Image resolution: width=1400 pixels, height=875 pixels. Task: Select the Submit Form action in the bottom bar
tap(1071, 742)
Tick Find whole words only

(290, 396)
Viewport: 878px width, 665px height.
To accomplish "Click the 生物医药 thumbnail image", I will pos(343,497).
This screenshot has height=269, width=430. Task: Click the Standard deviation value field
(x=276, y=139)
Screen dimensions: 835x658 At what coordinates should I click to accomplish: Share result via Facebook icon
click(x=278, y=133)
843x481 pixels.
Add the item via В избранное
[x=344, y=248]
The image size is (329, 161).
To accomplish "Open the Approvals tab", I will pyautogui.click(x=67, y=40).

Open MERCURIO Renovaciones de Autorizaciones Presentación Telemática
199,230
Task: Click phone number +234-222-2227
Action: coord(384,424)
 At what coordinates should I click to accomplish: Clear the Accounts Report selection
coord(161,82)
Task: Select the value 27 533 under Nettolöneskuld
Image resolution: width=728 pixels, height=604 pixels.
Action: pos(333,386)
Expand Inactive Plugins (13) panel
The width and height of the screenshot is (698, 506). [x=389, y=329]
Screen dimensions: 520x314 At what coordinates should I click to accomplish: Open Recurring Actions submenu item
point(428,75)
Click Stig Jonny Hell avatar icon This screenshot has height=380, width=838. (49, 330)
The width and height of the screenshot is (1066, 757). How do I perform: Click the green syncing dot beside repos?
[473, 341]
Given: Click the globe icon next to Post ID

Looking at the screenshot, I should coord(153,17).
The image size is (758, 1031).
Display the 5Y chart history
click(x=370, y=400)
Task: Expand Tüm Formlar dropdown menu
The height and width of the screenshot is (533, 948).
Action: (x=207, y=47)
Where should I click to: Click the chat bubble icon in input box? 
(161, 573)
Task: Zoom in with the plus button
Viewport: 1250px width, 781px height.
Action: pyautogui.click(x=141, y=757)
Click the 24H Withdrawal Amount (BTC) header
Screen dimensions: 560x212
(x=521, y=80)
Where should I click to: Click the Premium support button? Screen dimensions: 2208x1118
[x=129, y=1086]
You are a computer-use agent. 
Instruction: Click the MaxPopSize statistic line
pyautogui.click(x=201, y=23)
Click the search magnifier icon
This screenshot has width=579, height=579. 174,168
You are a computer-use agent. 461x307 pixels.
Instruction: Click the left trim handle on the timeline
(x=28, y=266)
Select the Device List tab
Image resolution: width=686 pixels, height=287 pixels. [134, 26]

--------------------------------

▶ [REQUIRED TASK]: Rewrite each line of the material above as an item in a numbered list, leaving out the blank lines.

▶ [FULL SOLUTION]:
1. Image resolution: width=1400 pixels, height=875 pixels. Task: Select the Submit Form action in the bottom bar
2. tap(1071, 742)
3. Tick Find whole words only
4. (290, 396)
5. Viewport: 878px width, 665px height.
6. To accomplish "Click the 生物医药 thumbnail image", I will pos(343,497).
7. This screenshot has height=269, width=430. Task: Click the Standard deviation value field
8. (x=276, y=139)
9. Screen dimensions: 835x658 At what coordinates should I click to accomplish: Share result via Facebook icon
10. click(x=278, y=133)
11. 843x481 pixels.
12. Add the item via В избранное
13. [x=344, y=248]
14. The image size is (329, 161).
15. To accomplish "Open the Approvals tab", I will pyautogui.click(x=67, y=40).
16. Open MERCURIO Renovaciones de Autorizaciones Presentación Telemática
17. 199,230
18. Task: Click phone number +234-222-2227
19. Action: coord(384,424)
20.  At what coordinates should I click to accomplish: Clear the Accounts Report selection
21. coord(161,82)
22. Task: Select the value 27 533 under Nettolöneskuld
23. Image resolution: width=728 pixels, height=604 pixels.
24. Action: pos(333,386)
25. Expand Inactive Plugins (13) panel
26. The width and height of the screenshot is (698, 506). [x=389, y=329]
27. Screen dimensions: 520x314 At what coordinates should I click to accomplish: Open Recurring Actions submenu item
28. point(428,75)
29. Click Stig Jonny Hell avatar icon This screenshot has height=380, width=838. (49, 330)
30. The width and height of the screenshot is (1066, 757). How do I perform: Click the green syncing dot beside repos?
31. [473, 341]
32. Given: Click the globe icon next to Post ID
33. Looking at the screenshot, I should coord(153,17).
34. The image size is (758, 1031).
35. Display the 5Y chart history
36. click(x=370, y=400)
37. Task: Expand Tüm Formlar dropdown menu
38. The height and width of the screenshot is (533, 948).
39. Action: (x=207, y=47)
40. Where should I click to: Click the chat bubble icon in input box? 
41. (161, 573)
42. Task: Zoom in with the plus button
43. Viewport: 1250px width, 781px height.
44. Action: pyautogui.click(x=141, y=757)
45. Click the 24H Withdrawal Amount (BTC) header
46. Screen dimensions: 560x212
47. (x=521, y=80)
48. Where should I click to: Click the Premium support button? Screen dimensions: 2208x1118
49. [x=129, y=1086]
50. You are a computer-use agent. 
51. Instruction: Click the MaxPopSize statistic line
52. pyautogui.click(x=201, y=23)
53. Click the search magnifier icon
54. This screenshot has width=579, height=579. 174,168
55. You are a computer-use agent. 461x307 pixels.
56. Instruction: Click the left trim handle on the timeline
57. (x=28, y=266)
58. Select the Device List tab
59. Image resolution: width=686 pixels, height=287 pixels. [134, 26]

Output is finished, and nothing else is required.